Les vivres manquaient dans la place ; un parlementaire vint au nom du chef des rebelles proposer une capitulation, qui fut rejetée malgré les conseils de Hiuen-Té. « Si Kao-Tsou, chef de la dynastie des Han (et c’était un de mes ancêtres), parvint à l’empire, disait-il, c’est qu’il savait tendre la main à ceux qui se rendaient, accueillir ceux qui faisaient leur soumission ; pourquoi ne pas l’imiter ? — L’exemple que vous citez s’applique mal à la circonstance présente, répondit Tchu ; le Ciel ne fait pas naître deux fois les mêmes événements ! À la fin du règne du dernier des Tsin, après l’usurpation de Pa-Wang, l’Empire était en proie à l’anarchie ; le peuple ne savait à qui obéir, on devait le gagner par la clémence en accueillant la soumission des vaincus.
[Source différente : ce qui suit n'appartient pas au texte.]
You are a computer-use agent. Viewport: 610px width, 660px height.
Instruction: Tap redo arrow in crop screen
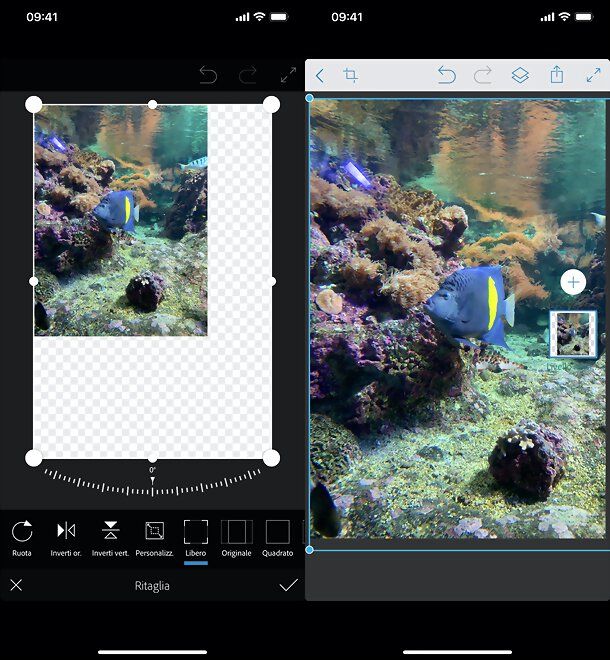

Mais aujourd’hui, l’Empire n’est pas divisé, les Bonnets-Jaunes sont seuls en révolte ; leur accorder une capitulation, ce n’est pas s’attirer les gens de bien ; c’est laisser tout l’avantage aux brigands, et ouvrir une nouvelle carrière à leurs excès ; tandis que s’ils succombent, ils n’ont plus qu’à déposer les armes ; croyez-moi, c’est une mauvaise idée que d’abonder ainsi dans leur manière de voir. — Prenez-y garde, reprit Hiuen-Té ; nous les tenons cernés dans cette ville comme dans un cercle de fer ; si on rejette leurs propositions ils combattront en désespérés ; rien ne peut résister à dix mille soldats se levant comme un seul homme, et dans ces murs il y en a bien des fois dix mille, résolus à vaincre ou à mourir ! Ne vaut-il pas mieux retirer nos troupes d’un côté de la ville, attaquer par l’autre ? les rebelles abandonneront la place ; le cœur leur manquera pour combattre, et nous pourrons les prendre au passage. »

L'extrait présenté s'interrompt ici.